WHAT IS BEING ASKED | Only the lines from the one that contains "Task: Click the star rating icons" through the last line of the records should appear, each printed exactly as it is.

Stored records

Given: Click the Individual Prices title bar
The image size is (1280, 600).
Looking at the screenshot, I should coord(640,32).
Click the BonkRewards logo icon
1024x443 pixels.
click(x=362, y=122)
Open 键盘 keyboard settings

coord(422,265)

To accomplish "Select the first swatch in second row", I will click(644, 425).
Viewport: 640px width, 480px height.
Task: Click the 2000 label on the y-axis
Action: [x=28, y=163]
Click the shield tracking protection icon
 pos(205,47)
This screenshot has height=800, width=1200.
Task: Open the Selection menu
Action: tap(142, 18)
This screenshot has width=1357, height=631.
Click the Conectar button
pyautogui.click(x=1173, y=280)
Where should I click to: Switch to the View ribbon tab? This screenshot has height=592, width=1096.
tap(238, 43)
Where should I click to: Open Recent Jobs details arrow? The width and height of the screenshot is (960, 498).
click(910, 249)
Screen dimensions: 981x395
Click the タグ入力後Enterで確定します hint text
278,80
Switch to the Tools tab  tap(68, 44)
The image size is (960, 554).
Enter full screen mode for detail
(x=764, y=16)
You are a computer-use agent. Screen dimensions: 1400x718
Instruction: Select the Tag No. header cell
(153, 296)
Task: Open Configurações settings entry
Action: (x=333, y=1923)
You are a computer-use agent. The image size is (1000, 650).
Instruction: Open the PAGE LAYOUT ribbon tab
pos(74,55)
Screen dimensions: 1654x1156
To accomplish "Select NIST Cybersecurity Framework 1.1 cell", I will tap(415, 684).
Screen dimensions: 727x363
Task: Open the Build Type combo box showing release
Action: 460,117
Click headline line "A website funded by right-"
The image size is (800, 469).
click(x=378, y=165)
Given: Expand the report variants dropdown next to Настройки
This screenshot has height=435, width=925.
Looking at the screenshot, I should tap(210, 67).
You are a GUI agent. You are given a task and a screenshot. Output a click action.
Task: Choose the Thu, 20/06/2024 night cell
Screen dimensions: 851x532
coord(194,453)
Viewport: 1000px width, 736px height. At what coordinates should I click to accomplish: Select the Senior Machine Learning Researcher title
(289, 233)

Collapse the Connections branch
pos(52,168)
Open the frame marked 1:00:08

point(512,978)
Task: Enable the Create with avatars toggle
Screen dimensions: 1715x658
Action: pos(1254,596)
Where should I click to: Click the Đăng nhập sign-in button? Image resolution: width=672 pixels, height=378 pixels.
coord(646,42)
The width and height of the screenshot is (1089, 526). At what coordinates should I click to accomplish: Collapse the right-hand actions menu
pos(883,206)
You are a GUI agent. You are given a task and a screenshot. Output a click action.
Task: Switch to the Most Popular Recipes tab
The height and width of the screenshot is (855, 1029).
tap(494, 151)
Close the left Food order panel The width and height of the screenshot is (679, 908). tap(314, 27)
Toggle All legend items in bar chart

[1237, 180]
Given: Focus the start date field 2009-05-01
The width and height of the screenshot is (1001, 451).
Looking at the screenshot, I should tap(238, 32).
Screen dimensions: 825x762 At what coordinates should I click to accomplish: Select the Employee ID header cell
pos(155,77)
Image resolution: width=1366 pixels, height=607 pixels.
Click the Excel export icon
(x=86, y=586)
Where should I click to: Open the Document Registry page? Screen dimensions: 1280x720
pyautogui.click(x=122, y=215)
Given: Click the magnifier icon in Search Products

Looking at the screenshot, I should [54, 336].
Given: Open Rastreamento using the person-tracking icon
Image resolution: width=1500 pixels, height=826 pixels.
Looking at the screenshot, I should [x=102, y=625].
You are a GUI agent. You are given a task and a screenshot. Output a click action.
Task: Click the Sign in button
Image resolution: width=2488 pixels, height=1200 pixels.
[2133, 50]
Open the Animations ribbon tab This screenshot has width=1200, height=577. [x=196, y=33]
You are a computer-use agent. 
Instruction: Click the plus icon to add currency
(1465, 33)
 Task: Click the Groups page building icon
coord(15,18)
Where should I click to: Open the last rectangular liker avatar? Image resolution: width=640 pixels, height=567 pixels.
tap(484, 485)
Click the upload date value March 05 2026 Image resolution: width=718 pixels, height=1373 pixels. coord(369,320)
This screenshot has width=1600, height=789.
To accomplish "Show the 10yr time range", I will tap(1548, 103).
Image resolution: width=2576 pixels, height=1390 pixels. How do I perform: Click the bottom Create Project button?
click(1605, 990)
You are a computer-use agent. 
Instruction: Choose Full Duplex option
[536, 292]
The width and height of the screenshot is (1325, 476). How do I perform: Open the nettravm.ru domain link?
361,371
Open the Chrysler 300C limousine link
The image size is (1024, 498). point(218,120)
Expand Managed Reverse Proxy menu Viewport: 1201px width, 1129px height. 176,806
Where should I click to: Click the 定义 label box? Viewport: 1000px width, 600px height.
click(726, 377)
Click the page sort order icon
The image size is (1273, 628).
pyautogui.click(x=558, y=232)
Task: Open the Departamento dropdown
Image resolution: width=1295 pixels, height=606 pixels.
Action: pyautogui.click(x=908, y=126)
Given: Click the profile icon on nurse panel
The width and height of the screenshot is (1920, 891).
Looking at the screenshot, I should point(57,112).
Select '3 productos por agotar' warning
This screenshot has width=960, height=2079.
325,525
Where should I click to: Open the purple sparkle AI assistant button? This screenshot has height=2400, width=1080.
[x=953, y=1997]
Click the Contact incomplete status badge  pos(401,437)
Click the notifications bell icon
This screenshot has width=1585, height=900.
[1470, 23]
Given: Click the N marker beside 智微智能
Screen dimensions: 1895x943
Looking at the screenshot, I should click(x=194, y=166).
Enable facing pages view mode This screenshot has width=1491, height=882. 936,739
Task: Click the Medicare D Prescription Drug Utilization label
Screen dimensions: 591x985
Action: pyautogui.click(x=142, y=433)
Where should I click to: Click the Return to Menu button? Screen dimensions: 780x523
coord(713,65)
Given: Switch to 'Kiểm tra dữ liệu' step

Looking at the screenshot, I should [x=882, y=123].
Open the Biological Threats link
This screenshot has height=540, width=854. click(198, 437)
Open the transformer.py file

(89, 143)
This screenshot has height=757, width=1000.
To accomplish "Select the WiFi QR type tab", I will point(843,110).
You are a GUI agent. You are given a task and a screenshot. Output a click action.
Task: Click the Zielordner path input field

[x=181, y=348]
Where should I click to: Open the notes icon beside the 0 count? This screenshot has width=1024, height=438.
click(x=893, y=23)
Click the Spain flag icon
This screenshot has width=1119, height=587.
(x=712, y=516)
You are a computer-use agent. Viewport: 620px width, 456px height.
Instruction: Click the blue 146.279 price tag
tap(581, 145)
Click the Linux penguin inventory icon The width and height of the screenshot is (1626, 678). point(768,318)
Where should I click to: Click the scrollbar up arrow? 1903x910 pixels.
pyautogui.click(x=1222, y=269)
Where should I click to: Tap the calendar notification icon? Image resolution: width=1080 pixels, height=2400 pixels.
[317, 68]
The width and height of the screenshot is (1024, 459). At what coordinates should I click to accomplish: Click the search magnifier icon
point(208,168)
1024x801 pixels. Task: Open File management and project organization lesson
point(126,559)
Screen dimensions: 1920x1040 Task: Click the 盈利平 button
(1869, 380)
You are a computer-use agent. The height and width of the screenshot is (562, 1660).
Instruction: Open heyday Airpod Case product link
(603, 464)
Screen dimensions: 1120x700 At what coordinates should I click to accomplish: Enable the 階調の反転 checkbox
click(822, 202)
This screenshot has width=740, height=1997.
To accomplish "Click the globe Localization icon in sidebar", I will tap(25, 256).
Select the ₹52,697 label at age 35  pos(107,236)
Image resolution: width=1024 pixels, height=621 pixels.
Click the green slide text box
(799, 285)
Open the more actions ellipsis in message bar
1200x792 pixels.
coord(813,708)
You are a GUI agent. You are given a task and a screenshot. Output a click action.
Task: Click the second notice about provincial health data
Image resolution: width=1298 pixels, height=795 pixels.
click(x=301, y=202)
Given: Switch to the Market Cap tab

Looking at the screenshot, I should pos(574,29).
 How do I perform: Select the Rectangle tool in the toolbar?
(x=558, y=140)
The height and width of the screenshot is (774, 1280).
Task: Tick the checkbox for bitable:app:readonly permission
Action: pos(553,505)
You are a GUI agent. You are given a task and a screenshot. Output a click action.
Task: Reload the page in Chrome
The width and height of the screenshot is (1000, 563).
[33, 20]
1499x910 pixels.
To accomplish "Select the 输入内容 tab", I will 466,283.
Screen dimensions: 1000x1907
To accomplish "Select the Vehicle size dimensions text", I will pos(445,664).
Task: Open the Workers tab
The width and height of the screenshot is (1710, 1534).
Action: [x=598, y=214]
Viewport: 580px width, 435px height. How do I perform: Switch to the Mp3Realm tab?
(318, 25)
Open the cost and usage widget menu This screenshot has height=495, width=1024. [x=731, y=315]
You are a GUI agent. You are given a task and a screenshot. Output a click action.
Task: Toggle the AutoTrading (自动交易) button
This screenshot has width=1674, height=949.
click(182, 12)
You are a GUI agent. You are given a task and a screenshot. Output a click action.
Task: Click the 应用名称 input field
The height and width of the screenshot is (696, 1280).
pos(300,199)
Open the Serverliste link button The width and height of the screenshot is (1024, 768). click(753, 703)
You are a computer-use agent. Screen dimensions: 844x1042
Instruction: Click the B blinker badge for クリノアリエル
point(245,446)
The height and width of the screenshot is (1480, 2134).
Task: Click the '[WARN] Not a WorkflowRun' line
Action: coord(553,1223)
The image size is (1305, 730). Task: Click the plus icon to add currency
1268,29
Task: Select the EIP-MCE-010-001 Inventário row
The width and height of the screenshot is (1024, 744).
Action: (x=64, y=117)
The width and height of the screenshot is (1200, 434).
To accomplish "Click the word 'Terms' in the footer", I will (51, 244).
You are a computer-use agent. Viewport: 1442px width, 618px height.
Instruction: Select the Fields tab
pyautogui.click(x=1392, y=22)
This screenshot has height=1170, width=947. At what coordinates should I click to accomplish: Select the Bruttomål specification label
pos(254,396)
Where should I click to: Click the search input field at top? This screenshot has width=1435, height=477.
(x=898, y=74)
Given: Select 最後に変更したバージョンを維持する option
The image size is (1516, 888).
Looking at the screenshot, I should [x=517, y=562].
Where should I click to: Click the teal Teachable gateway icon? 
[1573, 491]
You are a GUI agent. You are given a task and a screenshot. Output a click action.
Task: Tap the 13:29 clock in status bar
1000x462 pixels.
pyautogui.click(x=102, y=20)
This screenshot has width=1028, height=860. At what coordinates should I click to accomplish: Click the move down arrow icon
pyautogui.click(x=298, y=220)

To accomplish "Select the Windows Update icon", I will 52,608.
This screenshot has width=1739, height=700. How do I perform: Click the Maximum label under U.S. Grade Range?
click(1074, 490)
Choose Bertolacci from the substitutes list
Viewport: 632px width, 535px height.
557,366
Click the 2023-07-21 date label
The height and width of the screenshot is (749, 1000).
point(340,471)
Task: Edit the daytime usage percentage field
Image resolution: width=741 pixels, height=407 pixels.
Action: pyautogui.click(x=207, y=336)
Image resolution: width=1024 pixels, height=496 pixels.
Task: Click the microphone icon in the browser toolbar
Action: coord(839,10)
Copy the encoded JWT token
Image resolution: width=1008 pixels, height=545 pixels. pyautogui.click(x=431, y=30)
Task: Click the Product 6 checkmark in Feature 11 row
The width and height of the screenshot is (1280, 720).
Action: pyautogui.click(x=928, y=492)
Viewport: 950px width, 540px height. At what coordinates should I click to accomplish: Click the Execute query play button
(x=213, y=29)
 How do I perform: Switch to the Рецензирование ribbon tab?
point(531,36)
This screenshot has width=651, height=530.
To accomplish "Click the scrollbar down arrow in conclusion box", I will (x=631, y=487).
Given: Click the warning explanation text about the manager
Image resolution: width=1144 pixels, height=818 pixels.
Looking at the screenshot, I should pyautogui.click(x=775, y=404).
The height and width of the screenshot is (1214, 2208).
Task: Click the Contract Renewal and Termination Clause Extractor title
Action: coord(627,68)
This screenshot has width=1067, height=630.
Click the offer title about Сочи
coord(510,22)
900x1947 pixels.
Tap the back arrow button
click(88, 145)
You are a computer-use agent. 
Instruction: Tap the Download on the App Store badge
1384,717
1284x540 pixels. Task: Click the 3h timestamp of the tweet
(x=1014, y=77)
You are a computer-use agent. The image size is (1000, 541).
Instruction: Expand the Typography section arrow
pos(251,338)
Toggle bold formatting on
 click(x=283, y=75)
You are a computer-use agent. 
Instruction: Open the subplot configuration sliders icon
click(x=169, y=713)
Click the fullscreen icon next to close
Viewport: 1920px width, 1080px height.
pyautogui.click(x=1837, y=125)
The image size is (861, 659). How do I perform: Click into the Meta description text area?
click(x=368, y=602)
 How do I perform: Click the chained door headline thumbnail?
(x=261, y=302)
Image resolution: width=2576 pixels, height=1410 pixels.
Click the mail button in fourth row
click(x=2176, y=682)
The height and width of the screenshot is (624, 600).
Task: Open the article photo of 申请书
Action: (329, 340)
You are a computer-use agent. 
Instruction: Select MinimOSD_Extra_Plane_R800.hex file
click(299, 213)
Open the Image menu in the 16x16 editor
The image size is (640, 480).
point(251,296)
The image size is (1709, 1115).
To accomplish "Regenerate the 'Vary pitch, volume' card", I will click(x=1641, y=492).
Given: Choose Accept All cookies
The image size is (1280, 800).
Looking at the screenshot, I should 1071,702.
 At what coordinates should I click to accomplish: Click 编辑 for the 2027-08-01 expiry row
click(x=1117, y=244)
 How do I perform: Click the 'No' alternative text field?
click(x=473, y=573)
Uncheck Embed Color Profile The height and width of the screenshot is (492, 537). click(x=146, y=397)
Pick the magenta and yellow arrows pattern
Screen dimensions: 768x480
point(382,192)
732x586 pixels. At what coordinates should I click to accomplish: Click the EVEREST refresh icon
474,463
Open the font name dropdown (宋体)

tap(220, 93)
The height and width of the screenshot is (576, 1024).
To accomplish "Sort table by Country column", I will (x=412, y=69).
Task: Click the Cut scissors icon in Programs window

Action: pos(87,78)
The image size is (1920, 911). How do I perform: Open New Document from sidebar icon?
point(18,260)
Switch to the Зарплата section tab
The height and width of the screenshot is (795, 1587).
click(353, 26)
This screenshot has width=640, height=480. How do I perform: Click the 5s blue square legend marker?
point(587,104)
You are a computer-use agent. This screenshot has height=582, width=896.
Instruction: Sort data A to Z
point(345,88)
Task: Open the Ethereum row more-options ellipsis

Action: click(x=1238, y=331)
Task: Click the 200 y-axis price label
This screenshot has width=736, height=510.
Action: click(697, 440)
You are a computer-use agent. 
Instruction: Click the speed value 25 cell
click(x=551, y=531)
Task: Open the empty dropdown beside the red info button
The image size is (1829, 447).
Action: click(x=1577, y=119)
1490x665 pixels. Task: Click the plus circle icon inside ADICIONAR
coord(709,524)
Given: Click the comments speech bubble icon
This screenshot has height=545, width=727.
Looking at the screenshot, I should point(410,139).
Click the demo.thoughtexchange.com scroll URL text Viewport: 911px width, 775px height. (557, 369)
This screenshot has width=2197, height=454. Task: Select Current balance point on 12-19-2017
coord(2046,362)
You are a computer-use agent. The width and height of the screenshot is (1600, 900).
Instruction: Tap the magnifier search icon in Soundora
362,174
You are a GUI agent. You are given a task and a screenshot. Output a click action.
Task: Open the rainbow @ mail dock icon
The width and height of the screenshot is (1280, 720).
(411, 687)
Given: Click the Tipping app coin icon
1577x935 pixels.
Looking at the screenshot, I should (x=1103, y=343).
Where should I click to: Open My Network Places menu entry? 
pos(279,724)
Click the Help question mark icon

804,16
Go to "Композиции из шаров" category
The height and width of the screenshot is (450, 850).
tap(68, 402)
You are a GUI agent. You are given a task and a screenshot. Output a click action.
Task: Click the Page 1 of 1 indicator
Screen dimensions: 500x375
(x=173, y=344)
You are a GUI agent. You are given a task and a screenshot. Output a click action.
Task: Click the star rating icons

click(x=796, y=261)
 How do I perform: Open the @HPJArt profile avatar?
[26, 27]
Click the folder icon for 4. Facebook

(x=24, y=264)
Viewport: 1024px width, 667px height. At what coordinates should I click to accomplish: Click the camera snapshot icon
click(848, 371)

RESPONSE FOR THIS EXERCISE |
Task: Click the star rating icons

click(x=796, y=261)
 How do I perform: Open the @HPJArt profile avatar?
[26, 27]
Click the folder icon for 4. Facebook

(x=24, y=264)
Viewport: 1024px width, 667px height. At what coordinates should I click to accomplish: Click the camera snapshot icon
click(848, 371)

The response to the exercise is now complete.